* _SET PROBLEM_
Please rewrite only everything from the line containing "Order Help (486, 1218)" down to the last line, copying each line in full. Multiply every coordinate in the answers by 2.1 and round it to a whole number with halves going up, leaving all other text unchanged.

Entries from a dataset:
◆ ◆ ◆ ◆ ◆
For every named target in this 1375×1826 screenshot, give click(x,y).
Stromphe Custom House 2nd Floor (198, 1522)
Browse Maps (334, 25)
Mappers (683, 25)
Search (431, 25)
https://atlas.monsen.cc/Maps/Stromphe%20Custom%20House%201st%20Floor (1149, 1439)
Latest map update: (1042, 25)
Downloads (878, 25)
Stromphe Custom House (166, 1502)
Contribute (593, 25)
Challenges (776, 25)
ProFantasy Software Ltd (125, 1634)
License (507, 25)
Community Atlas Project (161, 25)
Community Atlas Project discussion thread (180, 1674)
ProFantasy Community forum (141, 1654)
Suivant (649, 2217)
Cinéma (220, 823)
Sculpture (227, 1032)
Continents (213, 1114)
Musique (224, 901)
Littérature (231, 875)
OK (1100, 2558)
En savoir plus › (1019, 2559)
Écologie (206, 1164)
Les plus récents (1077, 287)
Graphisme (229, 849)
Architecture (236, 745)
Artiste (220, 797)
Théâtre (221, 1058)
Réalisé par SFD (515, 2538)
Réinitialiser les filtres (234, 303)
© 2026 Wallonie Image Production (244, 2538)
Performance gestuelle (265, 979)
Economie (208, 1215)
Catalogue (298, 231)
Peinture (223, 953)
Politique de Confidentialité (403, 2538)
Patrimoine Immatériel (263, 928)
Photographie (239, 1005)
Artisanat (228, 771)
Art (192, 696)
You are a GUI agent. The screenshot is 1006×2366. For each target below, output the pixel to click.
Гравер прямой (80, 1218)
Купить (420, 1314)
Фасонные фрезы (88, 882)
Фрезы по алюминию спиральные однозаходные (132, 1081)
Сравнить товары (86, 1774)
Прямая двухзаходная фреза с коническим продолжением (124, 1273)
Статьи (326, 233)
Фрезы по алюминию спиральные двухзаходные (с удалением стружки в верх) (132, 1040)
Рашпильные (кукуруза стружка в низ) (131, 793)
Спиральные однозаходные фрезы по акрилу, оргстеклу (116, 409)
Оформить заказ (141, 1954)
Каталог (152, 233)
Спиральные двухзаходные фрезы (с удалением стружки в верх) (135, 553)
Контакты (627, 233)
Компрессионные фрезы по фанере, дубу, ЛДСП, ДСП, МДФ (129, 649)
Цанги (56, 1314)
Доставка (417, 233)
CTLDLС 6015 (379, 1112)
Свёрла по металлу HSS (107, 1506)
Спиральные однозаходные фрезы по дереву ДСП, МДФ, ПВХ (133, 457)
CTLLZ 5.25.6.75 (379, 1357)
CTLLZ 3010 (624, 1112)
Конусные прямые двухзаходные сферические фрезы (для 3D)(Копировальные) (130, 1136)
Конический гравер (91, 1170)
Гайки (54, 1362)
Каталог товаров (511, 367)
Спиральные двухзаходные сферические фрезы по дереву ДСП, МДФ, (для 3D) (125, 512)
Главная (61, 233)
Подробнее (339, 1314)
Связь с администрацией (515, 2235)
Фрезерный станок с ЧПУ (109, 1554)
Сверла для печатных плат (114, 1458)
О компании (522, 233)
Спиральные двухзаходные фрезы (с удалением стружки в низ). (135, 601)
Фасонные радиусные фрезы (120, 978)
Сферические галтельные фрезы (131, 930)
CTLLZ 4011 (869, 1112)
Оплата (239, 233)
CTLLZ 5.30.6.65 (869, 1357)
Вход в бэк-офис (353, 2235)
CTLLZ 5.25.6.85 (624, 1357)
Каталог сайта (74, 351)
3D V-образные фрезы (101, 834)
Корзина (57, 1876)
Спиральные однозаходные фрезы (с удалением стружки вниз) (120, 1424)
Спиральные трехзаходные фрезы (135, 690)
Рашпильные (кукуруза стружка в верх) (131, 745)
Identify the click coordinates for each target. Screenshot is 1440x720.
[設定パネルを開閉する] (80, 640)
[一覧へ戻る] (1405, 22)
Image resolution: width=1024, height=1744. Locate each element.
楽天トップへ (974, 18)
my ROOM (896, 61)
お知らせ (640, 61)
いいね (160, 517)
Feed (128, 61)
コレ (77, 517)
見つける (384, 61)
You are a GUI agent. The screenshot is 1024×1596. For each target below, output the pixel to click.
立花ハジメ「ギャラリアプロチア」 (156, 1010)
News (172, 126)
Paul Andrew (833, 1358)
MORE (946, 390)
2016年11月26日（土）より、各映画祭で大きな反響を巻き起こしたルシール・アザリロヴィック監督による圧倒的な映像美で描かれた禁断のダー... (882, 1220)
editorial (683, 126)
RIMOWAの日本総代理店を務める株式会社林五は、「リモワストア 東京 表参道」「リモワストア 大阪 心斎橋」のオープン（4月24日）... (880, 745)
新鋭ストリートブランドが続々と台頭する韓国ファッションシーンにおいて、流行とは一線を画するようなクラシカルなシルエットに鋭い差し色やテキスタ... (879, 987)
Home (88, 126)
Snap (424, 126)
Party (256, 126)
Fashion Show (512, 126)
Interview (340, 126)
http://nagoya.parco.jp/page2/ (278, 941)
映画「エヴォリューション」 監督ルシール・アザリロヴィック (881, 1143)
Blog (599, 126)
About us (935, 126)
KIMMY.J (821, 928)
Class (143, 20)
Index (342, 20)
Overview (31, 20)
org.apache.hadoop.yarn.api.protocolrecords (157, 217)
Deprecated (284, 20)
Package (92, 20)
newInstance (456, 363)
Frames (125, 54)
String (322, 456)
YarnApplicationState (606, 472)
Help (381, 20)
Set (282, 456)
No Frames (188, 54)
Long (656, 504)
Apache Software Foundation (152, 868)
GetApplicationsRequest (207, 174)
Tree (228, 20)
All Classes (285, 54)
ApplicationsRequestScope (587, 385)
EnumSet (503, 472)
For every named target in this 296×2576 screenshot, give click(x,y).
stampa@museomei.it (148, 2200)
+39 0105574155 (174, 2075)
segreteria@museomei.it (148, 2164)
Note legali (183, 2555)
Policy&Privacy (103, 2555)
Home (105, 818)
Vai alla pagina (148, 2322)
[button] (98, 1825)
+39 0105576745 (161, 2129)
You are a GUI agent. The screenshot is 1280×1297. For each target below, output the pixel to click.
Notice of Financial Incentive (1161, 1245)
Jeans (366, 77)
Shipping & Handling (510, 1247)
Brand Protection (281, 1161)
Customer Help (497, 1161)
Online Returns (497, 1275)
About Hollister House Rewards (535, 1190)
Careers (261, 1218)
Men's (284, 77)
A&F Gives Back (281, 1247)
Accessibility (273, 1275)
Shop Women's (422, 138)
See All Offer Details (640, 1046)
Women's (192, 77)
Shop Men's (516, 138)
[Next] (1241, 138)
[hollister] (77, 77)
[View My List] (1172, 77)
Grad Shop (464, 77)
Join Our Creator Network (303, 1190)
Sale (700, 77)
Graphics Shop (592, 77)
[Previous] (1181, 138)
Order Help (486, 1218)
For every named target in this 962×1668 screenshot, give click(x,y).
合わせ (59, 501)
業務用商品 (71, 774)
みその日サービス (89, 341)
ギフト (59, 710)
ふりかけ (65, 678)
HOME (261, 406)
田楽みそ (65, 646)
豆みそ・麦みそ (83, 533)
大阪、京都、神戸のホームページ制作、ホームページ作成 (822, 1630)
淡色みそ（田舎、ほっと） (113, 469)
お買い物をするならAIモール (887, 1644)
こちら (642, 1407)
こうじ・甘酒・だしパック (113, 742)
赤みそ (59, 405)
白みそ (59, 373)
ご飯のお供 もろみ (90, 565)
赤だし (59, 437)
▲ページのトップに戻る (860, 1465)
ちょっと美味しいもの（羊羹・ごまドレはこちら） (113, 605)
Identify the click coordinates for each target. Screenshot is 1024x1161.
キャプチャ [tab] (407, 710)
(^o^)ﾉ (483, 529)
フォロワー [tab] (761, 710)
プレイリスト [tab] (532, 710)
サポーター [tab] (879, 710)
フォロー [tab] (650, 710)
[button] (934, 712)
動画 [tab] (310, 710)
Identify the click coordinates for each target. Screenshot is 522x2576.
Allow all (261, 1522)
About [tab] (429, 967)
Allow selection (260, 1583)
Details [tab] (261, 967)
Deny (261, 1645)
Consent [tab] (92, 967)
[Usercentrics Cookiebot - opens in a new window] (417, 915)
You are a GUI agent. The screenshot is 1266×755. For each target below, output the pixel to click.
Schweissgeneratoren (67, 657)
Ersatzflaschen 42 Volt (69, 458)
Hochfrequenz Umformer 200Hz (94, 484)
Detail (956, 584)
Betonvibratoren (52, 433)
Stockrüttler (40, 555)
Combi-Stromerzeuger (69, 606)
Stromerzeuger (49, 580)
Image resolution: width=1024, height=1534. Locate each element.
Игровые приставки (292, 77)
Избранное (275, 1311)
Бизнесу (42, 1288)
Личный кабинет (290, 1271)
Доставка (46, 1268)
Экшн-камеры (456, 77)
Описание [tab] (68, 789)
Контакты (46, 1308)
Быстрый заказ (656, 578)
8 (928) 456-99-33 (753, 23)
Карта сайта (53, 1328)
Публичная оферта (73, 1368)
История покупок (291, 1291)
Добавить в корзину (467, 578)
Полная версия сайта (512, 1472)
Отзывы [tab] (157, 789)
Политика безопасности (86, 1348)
◆ ◆ ◆ ◆ ◆
* _RESULT OF THIS TASK_
Order Help (1021, 2558)
For every named target in this 962×1668 screenshot, give click(x,y).
合わせ (124, 1052)
業務用商品 (149, 1625)
みその日サービス (187, 716)
ギフト (124, 1491)
ふりかけ (137, 1424)
HOME (548, 853)
田楽みそ (137, 1357)
豆みそ・麦みそ (174, 1119)
大阪、京都、神戸のホームページ制作、ホームページ作成 (1726, 3423)
淡色みそ（田舎、ほっと） (237, 985)
お買い物をするならAIモール (1863, 3452)
こちら (1348, 2955)
こうじ・甘酒・だしパック (237, 1558)
赤みそ (124, 851)
白みそ (124, 783)
ご飯のお供 もろみ (189, 1187)
赤だし (124, 918)
▲ページのトップに戻る (1806, 3077)
ちょっと美味しいもの（羊羹・ごまドレはこちら） (237, 1271)
Identify the click coordinates for each target. Screenshot is 1024x1161.
キャプチャ [tab] (855, 1491)
(^o^)ﾉ (1014, 1111)
フォロワー [tab] (1598, 1491)
プレイリスト [tab] (1117, 1491)
サポーター [tab] (1846, 1491)
フォロー [tab] (1365, 1491)
[button] (1961, 1495)
動画 [tab] (651, 1491)
Identify the click coordinates for each target. Screenshot is 522x2576.
Allow all (548, 3196)
About [tab] (901, 2031)
Allow selection (546, 3324)
Details [tab] (548, 2031)
Deny (548, 3455)
Consent [tab] (193, 2031)
[Usercentrics Cookiebot - opens in a new window] (876, 1922)
You are a GUI agent. The screenshot is 1266×755. For each target below, output the pixel to click.
Schweissgeneratoren (141, 1380)
Ersatzflaschen 42 Volt (145, 962)
Hochfrequenz Umformer 200Hz (197, 1016)
Detail (2008, 1226)
Betonvibratoren (109, 909)
Stockrüttler (84, 1166)
Combi-Stromerzeuger (145, 1273)
Stromerzeuger (103, 1218)
Image resolution: width=1024, height=1534. Locate each element.
Игровые приставки (613, 162)
Избранное (578, 2753)
Бизнесу (88, 2705)
Личный кабинет (609, 2669)
Доставка (97, 2663)
Экшн-камеры (958, 162)
Описание [tab] (143, 1657)
Контакты (97, 2747)
Быстрый заказ (1378, 1214)
8 (928) 456-99-33 (1581, 48)
Карта сайта (111, 2789)
Публичная оферта (153, 2873)
История покупок (611, 2711)
Добавить в корзину (981, 1214)
Полная версия сайта (1075, 3091)
Отзывы [tab] (330, 1657)
Политика безопасности (181, 2831)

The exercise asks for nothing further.